Baptisé « MRS6 » pour rester dans la lignée de ses grands frères de la rade nord marseillaise, l’ouvrage doit répondre aux nouvelles exigences de l’IA. Selon le groupe, les racks qui hébergent les serveurs seront huit à dix fois plus énergivores. Ils pourraient ainsi consommer entre 80 et 120 kW, contre 10 à 15 kW auparavant.
L’installation nécessitera donc une nouvelle alimentation électrique enterrée haute tension. Elle sera construite par RTE depuis le poste Realtor, implanté sur la commune de Cabriès, pour alimenter en 225 000 Volts la sous-station électrique de MRS6. Dans ce cadre, une Déclaration d’utilité publique (DUP) fera l’objet d’une participation du public par voie électronique (PPVE).
Des riverains sur leurs gardes
La forte consommation électrique et les potentielles nuisances sonores d’une telle infrastructure ont cependant soulevé les craintes de habitants lors de l’annonce du projet en 2024. L’association des riverains du sud de Bouc-Bel-Air a récolté près de 2 000 signatures dans une pétition pour s’opposer au projet.
Durant l’enquête publique ouverte entre octobre et novembre 2025, plusieurs associations environnementales, comme la FNE13 ou Le Nuage était sous nos pieds, ont également alerté contre les effets cumulés avec la déchetterie voisine ouverte en 2022, demandant que « les effets combinés soient évalués et compensés ».
Néanmoins, lors des conclusions de cette enquête en décembre dernier, le commissaire enquêteur a rendu un avis favorable. Le document a toutefois assorti quelques réserves concernant « le respect des engagements d’insertion paysagère et le traitement architectural figurant dans le dossier ».
700 millions d’euros d’investissement
Digital Realty entend désormais commencer les travaux courant 2026 pour livrer cette infrastructure début 2028. MRS6 viendra compléter MRS1, MRS2, MRS3, MRS4 et bientôt MRS5 en cours de construction qui devrait être opérationnel fin 2026.
Pour le data center de Bouc-Bel-Air, Digital Realty a annoncé des investissements à hauteur de 700 millions d’euros.

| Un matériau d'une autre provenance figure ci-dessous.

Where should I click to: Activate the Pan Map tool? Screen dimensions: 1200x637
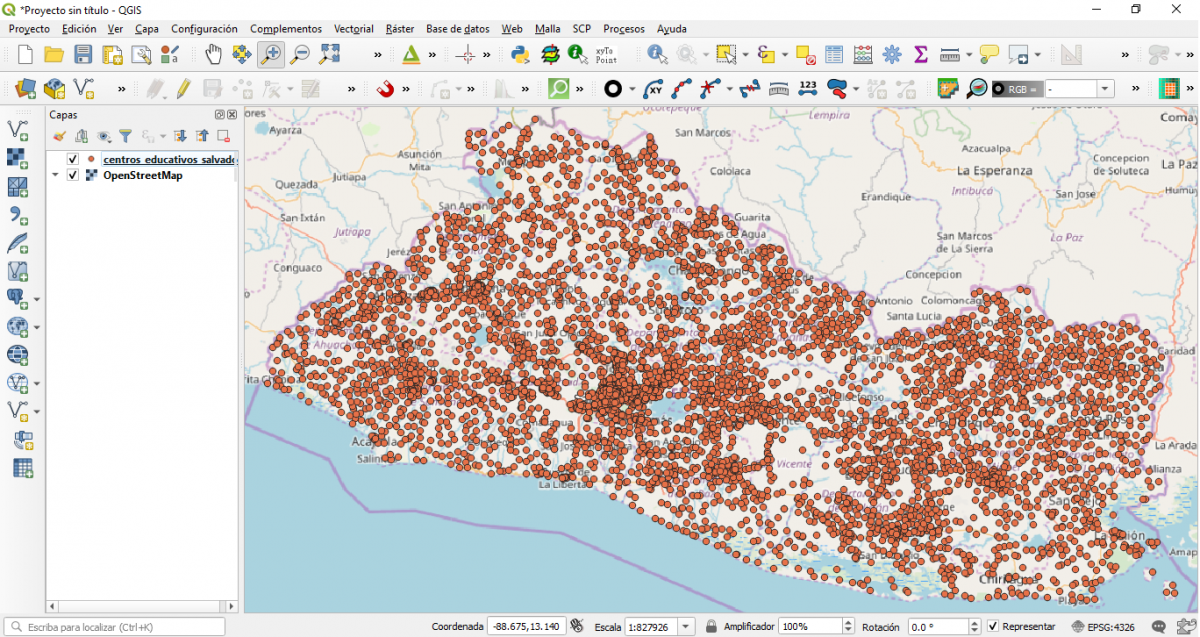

Ce montant est inscrit dans un plan de 5,2 milliards d’investissements en France annoncé au sommet pour l’action IA en février 2025.
Il faut dire que l’entreprise américaine, leader des data centers en France avec un tiers des parts de marché et un quasi-monopole à Marseille, a une grande capacité de financement. Son chiffre d’affaires de 358 millions d’euros en 2025 représente une croissance de 29% par rapport à l’année précédente.
Structurer un corridor numérique méditerranéen
Pour conserver sa position de leader, le groupe annonce également six projets à Barcelone, Lisbonne, Rome, Milan, Sofia et Tel-Aviv. Ces futures infrastructures ne sont pas choisies au hasard. Elles visent à « structurer un corridor stratégique euro-méditerraneén », assure Digital Realty.
En effet, Barcelone est l’itinéraire le plus rapide entre les États-Unis et la mer Méditerranée via Bilbao. Lisbonne permet de capter la connectivité transatlantique. Alors que Rome et Milan permettent une double présence stratégique Nord/Sud de l’Italie.
Choisir Sofia (Bulgarie) assure aussi la structuration du lien entre les Balkans, la Méditerranée et l’Europe de l’Ouest. Quand Tel-Aviv apporte « une résilience pour le trafic entre l’Europe et l’Asie », assure le groupe. Le conflit au Moyen-Orient pourrait, toutefois, rebattre les cartes de ces ambitions dans les prochains mois.